## Information provided
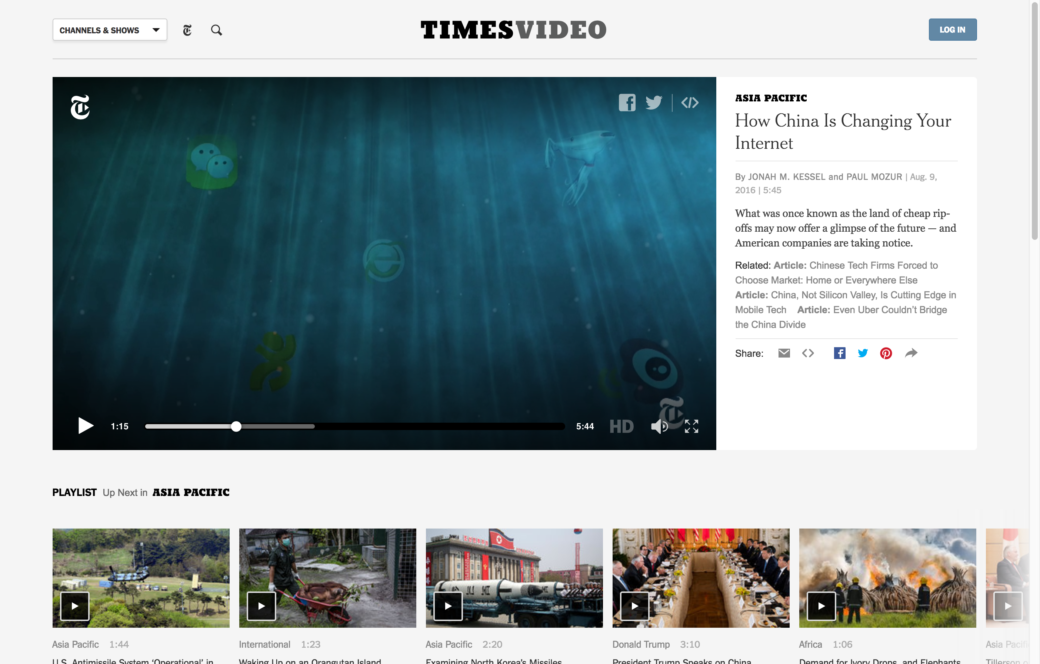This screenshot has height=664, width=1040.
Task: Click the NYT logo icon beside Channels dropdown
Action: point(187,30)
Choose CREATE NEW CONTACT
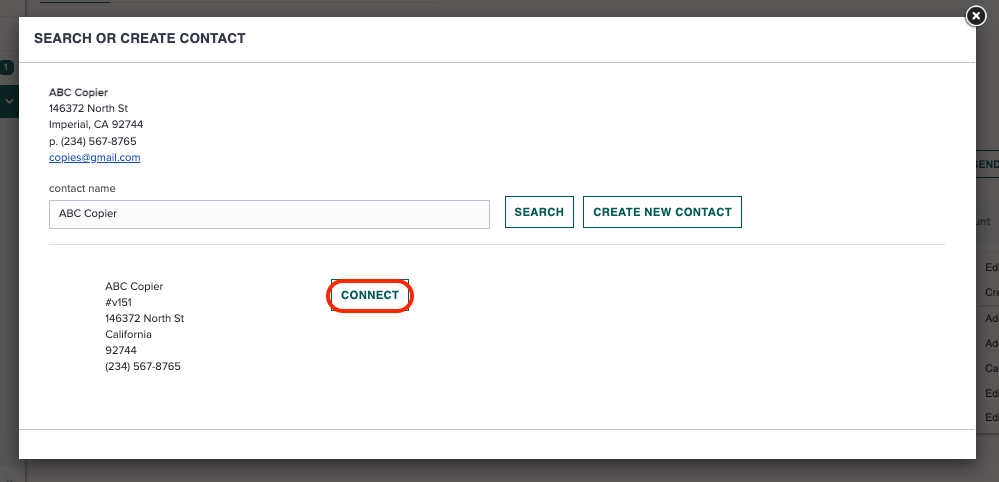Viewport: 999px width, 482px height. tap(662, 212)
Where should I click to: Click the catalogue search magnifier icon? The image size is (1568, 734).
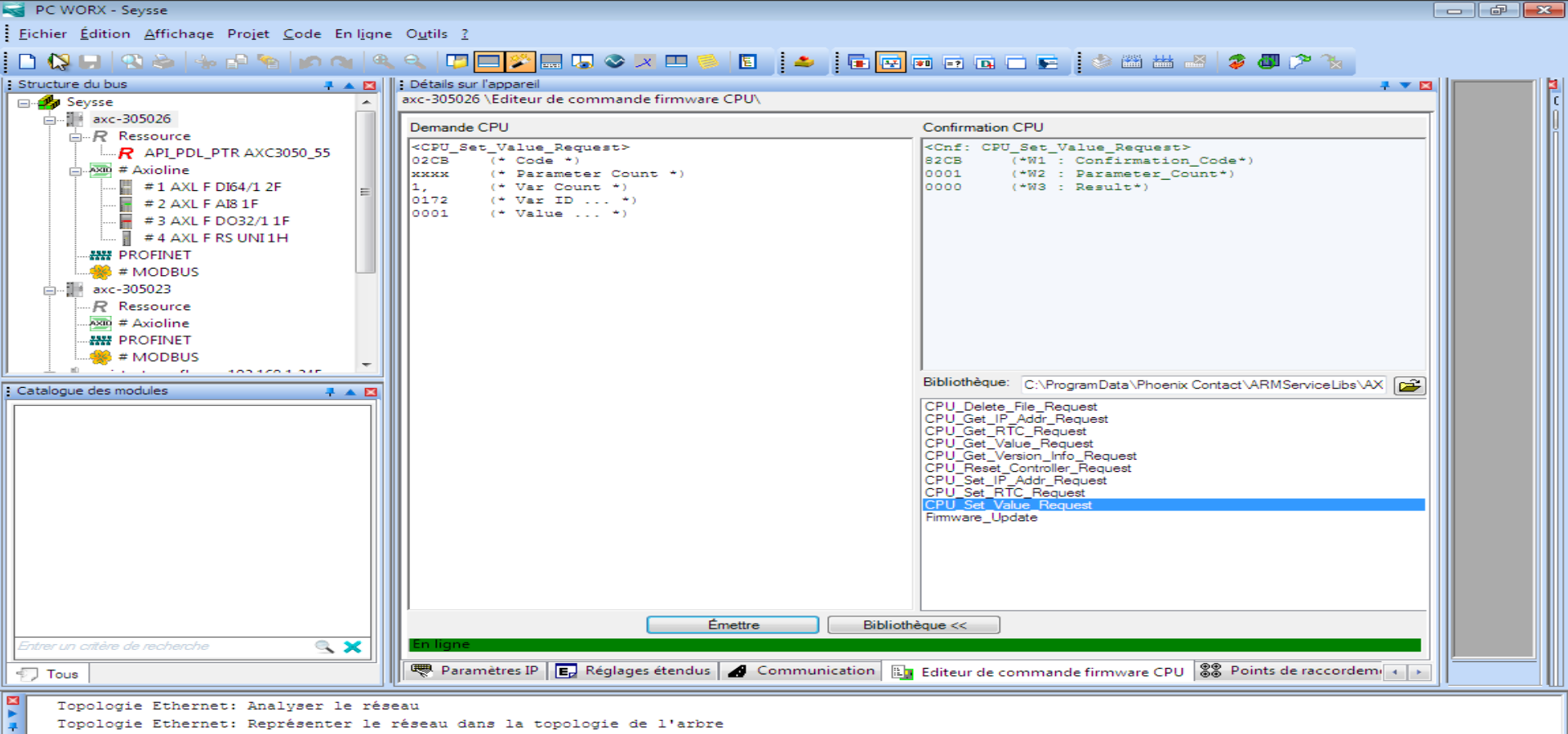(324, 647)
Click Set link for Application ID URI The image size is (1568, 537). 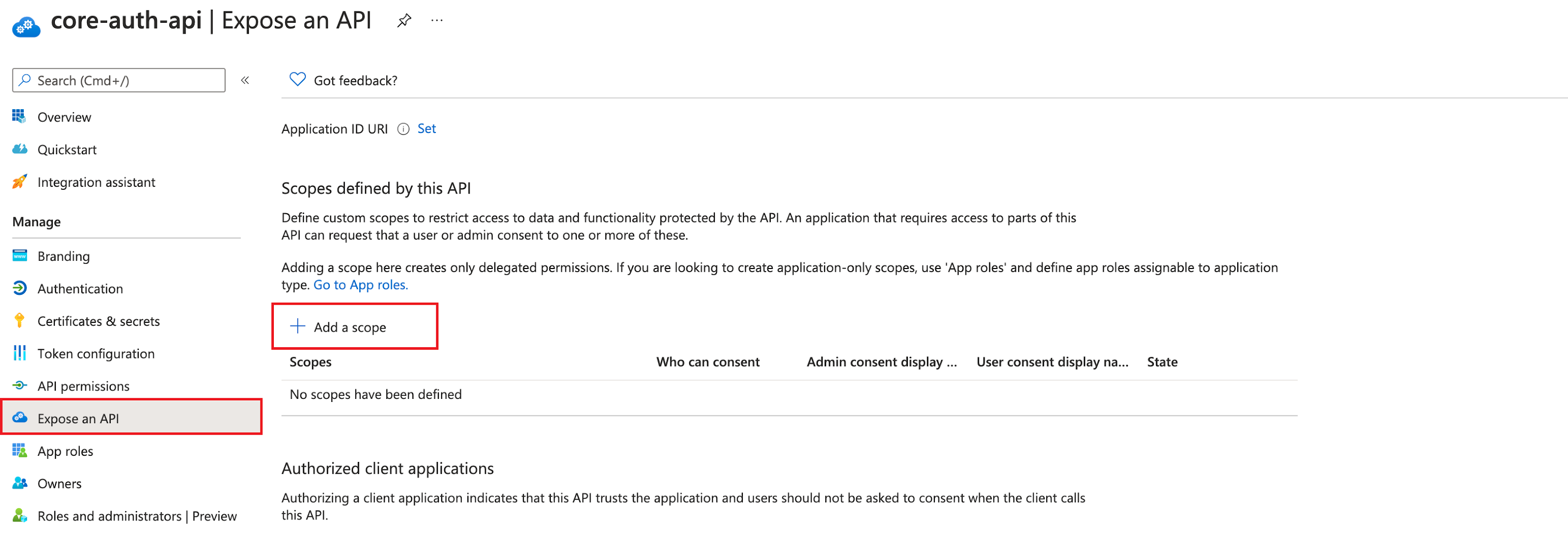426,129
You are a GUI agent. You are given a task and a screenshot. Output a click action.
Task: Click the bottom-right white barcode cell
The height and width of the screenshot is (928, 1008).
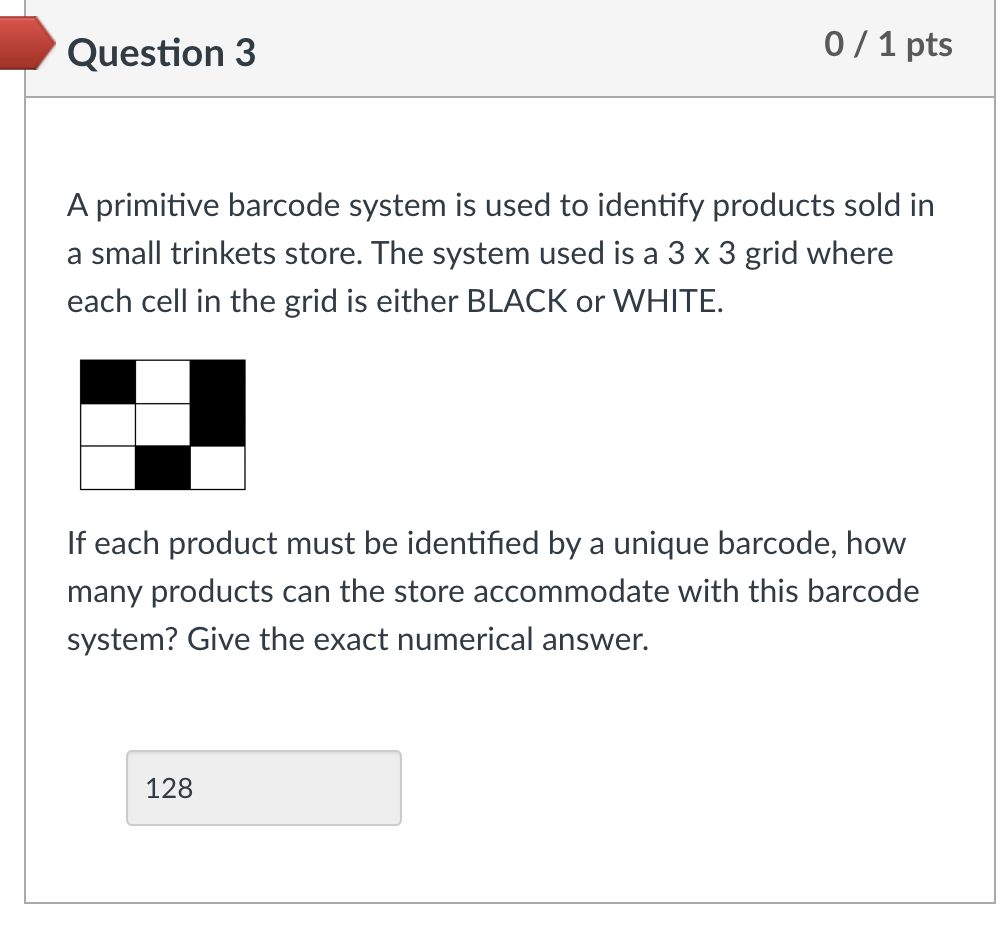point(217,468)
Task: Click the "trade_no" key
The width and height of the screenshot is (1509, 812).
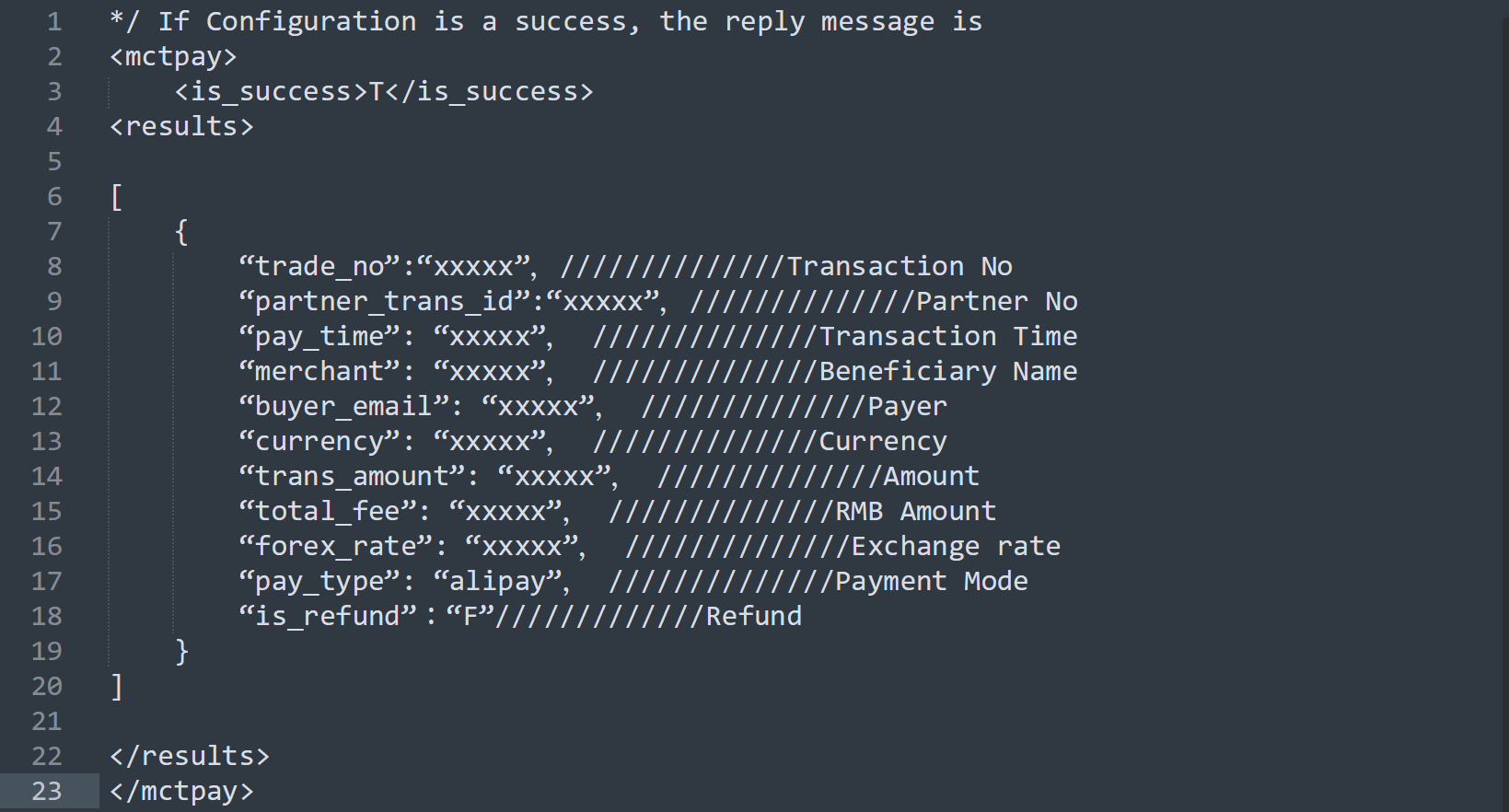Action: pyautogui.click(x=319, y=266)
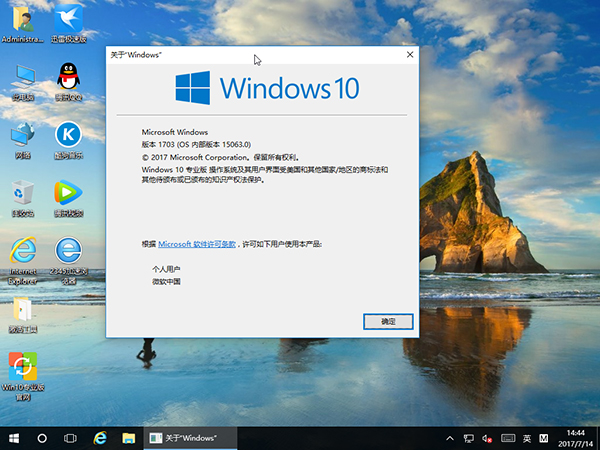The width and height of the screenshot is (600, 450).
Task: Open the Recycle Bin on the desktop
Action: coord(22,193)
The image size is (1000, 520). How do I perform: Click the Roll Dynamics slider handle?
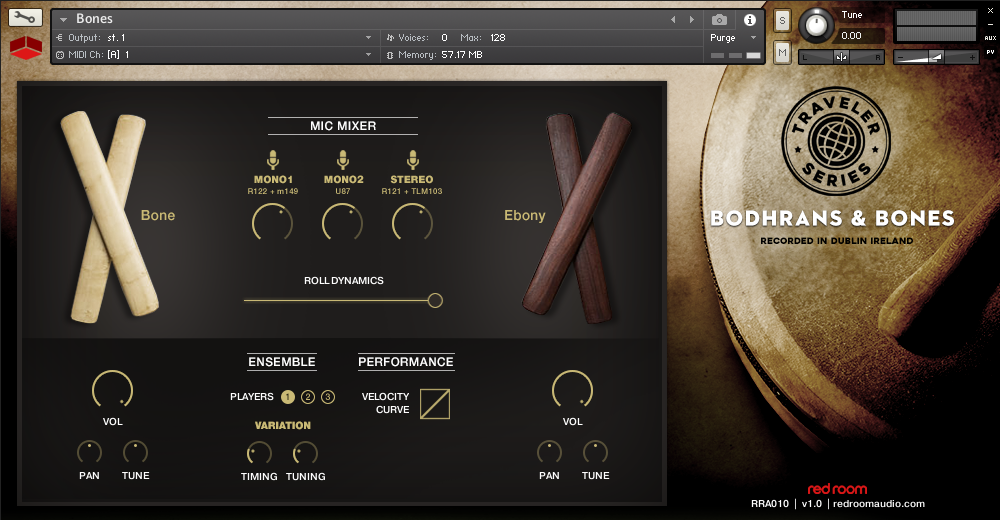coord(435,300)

## Your assignment
Exactly repeat every line from the line that includes "The image size is (1000, 520)." to the end of the listing, and nothing else, leaving pictures out.

## Response area
The image size is (1000, 520). How do I perform: Click the Roll Dynamics slider handle?
coord(435,300)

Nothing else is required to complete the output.